The council imposed targeted sanctions in November on the former president and two Huthi military commanders, Abd al-Khaliq al-Huthi and Abdullah Yahya al-Hakim, to punish the Huthis for seizing Sanaa two months earlier.
Diplomats said the draft resolution could come up for a vote this week, although it remained uncertain if Russia would support the measure.
- Russia bristles -
Russian Foreign Minister Sergei Lavrov has said he was "dismayed, to put it mildly" by the military campaign being waged by the Saudi-led nine-country coalition, which is seeking to push back the Iranian-backed Huthis.
"We value our relations with Saudi Arabia, and with other coalition members, but they came to the Security Council post-factum, and started asking for approval of what they had begun," Lavrov said on Monday.
"It would be impossible for us to approve of one side in the conflict, and to practically declare the other side outlaws," he said.
Saudi Arabia has argued that it does not need a U.N. mandate to carry out the military campaign because it acted at the request of President Abedrabbo Mansour Hadi, who is considered the legitimate head of state by the United Nations.
The draft resolution before the Security Council comes amid mounting international alarm over the civilian toll from the air campaign and reports from aid agencies that they are unable to reach those in need.
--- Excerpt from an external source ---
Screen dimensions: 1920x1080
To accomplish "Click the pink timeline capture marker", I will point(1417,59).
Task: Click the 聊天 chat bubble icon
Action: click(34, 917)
Russia called an emergency Security Council meeting over the weekend to push for humanitarian pauses to evacuate foreigners and to demand humanitarian access.
Russian diplomats held several rounds of negotiations at the United Nations with their Gulf counterparts on the text drafted under chapter 7 of the U.N. charter, which means it can be enforced by military action and sanctions.
The draft resolution "reaffirms the need for all parties to ensure the safety of civilians" and to facilitate the delivery of humanitarian aid as well as evacuations.